¿Cuáles son las causas del bostezo excesivo después de comer?

¿Cuáles son las causas del bostezo excesivo después de comer?

Bostezar es una ocurrencia natural.

Bostezar es una reacción natural e involuntaria. Para la mayoría de la población, bostezar se asocia con una persona que está cansada o con sueño. El consenso sobre por qué bostezamos parece ser que un bostezo es causado por la falta de oxígeno en el cerebro. Esta falta de oxígeno envía automáticamente un mensaje del cerebro a las otras partes del cuerpo. Este mensaje producirá un bostezo que atrae el aire necesario hacia los pulmones. Al oxigenar la sangre, el cuerpo tendrá más energía.

Postura y niveles de azúcar en la sangre después de comer

La mala postura puede causar bostezos. Cuando una persona está en una posición encorvada, se ejerce presión sobre los pulmones, lo que no les permitirá llenarse de aire mientras respiran. Esto es aún más evidente después de comer. El estómago está lleno, lo que ejercerá presión sobre los pulmones desde el área abdominal. Después de una gran comida, el cuerpo puede relajarse y desplomarse, lo que ejerce presión sobre los pulmones desde las costillas y el área del pecho. Cuando una persona ha comido en exceso, y está muy llena, esto ejerce una mayor presión sobre los pulmones y puede provocar un bostezo excesivo después de comer.

El cansancio o sensación de somnolencia que tenga después de comer una comida completa también afectará su nivel de azúcar en la sangre. Esto también puede causar un bostezo excesivo al crear un desequilibrio químico en el cuerpo. Las sensaciones de guiñada y somnolencia pueden continuar hasta que el cuerpo tenga la oportunidad de nivelar el desequilibrio de azúcar y devolver los niveles de azúcar a la normalidad.

Condiciones médicas que causan bostezos

Sin embargo, existen condiciones que pueden causar la necesidad de bostezar. Si una persona bosteza cuatro veces en un minuto, se considera que es excesiva. Si el bostezo persiste y ocurre en un período anormal de tiempo, deberá buscar atención médica para descartar una afección más grave.

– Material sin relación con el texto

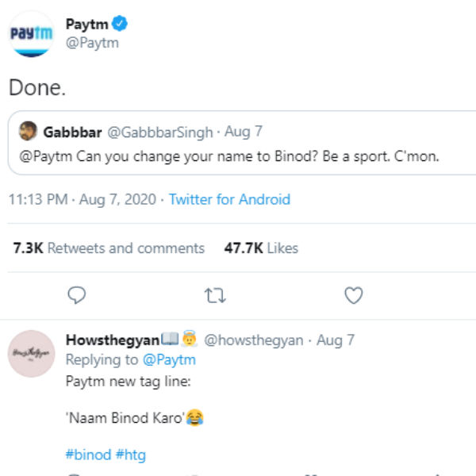Open Paytm profile picture
476x476 pixels.
coord(31,33)
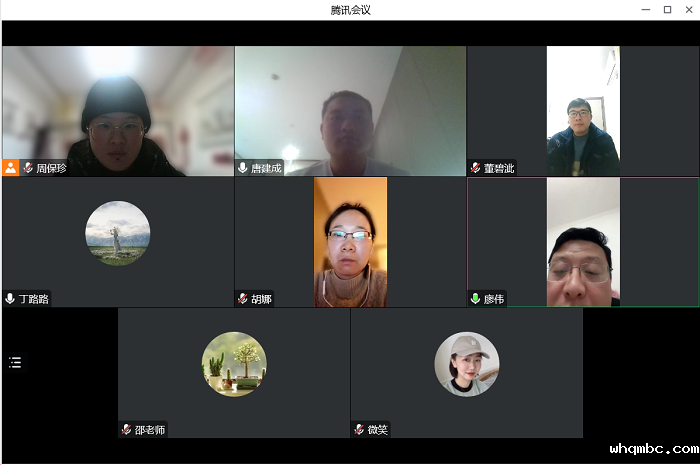Click the green active mic icon for 康伟
Viewport: 700px width, 465px height.
coord(476,298)
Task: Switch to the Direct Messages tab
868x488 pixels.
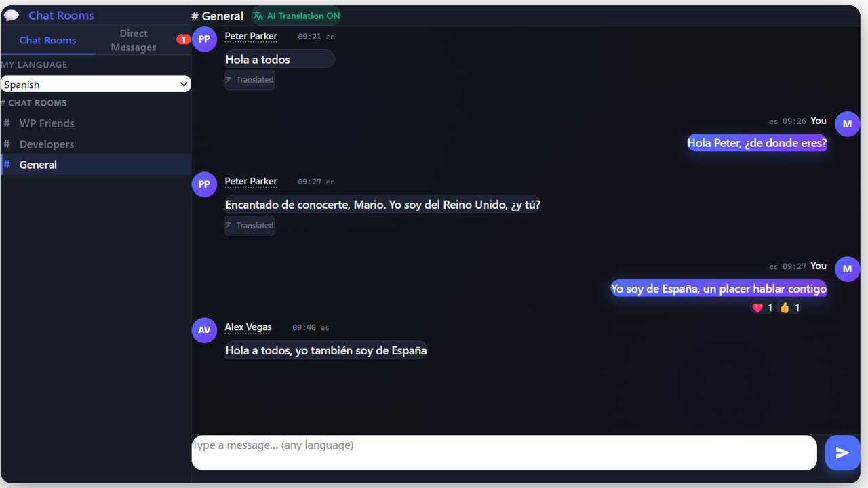Action: click(x=134, y=40)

Una condición que puede causar bostezos excesivos después de comer es helicobacter pylori. Esta infección ha estado estrechamente relacionada con trastornos gástricos como cáncer y úlceras. Una vez que el problema ha sido diagnosticado y se ha descubierto que Helicobacter pylori está presente, se administran antibióticos y el bostezo excesivo después de comer debe cesar.

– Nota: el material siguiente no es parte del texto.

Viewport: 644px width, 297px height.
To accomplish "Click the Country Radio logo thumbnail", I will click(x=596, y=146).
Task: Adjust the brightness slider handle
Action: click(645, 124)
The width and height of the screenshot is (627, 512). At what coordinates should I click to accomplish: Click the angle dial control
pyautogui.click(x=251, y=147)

El bostezo es causado por trastornos del sistema nervioso central.

Hay otras condiciones más graves que se cree que causan bostezos excesivos, especialmente después de comer. El bostezo puede ocurrir y estar relacionado con aquellos que sufren de dolores de cabeza por migraña, enfermedad de Parkinson, tumores, enfermedades psiquiátricas y algunas infecciones. La mayoría de estos problemas están directamente relacionados con el sistema nervioso central.

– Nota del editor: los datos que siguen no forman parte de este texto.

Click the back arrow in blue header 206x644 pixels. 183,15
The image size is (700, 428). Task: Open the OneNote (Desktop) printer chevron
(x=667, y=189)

Otros trastornos del sistema nervioso central que pueden causar un bostezo excesivo aparecen en personas que sufren de epilepsia, encefalitis, esclerosis múltiple y parálisis supranuclear. El bostezo también puede estar relacionado con los medicamentos que se toman para estos trastornos. Esas drogas pueden amplificar el bostezo, especialmente después de las comidas.

Bostezar sirve un propósito.

La ciencia no ha descubierto de manera concluyente por qué una persona bosteza. Sin embargo, los expertos están de acuerdo en que bostezar sirve para un propósito sobre cómo funciona el cuerpo. La única forma de diagnosticar qué causaría que una persona bosteza excesivamente después de comer es probar las dolencias específicas para descartar una condición más grave.

Cite Hermanowicz N. Nervios craneales IX (glosofaríngeo) y X (vago). En: Goetz CG, ed. Libro de texto de neurología clínica. 3ª ed. Philadelphia, Pa: Saunders Elsevier; 2007: chap 13.

LeWinter MM. Enfermedades del cerebro En: Libby P, Bonow RO, Mann DL, Zipes DP, eds. La enfermedad cardíaca de Braunwald: un libro de texto de medicina cardiovascular. 8ª ed. Philadelphia, Pa: Saunders Elsevier; 2007: chap 70.